Work to complete
Every line in the records below that holds "page" must be identified and copied.

Data for this task
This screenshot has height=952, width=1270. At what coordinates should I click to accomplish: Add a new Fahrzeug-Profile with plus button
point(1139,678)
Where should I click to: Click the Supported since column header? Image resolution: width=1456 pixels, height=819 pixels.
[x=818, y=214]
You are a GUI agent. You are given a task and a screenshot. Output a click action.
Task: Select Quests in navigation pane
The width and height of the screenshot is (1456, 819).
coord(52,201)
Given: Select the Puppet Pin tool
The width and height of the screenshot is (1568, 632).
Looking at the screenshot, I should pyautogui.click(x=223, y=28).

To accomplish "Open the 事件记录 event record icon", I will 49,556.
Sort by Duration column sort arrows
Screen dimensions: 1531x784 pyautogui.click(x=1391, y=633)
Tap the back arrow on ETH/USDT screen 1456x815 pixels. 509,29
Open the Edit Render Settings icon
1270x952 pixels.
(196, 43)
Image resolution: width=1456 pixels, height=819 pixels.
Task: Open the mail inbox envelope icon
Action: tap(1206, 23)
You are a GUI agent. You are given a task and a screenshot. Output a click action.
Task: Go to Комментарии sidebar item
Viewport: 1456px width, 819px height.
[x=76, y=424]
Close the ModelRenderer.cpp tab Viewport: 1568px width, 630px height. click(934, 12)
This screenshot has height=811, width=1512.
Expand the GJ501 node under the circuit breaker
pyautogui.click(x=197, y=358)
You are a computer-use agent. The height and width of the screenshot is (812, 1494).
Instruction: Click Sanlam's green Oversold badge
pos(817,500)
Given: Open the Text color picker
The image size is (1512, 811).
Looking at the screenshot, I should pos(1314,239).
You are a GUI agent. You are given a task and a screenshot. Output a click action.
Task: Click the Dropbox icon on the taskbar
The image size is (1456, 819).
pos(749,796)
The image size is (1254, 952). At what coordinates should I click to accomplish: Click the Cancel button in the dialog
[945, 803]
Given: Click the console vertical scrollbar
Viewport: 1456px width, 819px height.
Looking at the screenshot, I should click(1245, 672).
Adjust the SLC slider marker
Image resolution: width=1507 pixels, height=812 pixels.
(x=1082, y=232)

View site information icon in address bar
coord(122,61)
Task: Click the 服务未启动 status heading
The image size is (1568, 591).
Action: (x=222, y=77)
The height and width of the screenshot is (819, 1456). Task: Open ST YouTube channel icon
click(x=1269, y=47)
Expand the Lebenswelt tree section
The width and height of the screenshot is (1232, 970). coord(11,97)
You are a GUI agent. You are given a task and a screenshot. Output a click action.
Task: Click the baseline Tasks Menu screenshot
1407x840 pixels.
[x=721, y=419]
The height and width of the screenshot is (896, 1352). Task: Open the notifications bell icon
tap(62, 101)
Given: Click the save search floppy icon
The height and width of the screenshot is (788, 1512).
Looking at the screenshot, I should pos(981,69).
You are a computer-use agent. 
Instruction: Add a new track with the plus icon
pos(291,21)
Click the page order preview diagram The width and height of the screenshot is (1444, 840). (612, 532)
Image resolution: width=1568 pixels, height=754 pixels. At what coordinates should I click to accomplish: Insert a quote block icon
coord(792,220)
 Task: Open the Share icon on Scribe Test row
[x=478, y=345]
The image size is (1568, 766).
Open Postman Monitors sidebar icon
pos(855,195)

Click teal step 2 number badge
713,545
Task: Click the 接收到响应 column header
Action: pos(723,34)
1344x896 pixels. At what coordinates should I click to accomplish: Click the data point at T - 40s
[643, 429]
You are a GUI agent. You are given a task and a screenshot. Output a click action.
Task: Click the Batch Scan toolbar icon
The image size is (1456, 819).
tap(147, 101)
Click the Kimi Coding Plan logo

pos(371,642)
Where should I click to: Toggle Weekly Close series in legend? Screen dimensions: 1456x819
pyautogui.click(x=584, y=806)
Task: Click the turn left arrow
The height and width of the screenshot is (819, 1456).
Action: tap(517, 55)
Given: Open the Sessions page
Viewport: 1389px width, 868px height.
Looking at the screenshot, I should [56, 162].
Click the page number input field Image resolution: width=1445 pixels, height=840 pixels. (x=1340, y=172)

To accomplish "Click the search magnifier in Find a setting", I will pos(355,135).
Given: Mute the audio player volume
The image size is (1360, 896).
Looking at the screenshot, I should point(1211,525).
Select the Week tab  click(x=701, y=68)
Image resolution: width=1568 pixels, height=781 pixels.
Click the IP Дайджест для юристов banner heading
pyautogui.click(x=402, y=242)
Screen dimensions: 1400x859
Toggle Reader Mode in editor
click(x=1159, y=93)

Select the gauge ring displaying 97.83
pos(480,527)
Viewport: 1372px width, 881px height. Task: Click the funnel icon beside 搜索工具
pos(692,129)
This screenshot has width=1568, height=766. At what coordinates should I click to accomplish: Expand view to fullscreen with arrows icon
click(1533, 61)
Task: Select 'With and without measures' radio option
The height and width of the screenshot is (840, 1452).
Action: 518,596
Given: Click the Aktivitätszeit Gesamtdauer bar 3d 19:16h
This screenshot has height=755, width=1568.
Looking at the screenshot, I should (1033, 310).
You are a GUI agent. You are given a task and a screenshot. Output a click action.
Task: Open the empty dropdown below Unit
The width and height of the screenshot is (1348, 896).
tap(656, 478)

Expected answer
Click the page order preview diagram The width and height of the screenshot is (1444, 840). (612, 532)
Given: Open the Sessions page
Click the page number input field Image resolution: width=1445 pixels, height=840 pixels. (x=1340, y=172)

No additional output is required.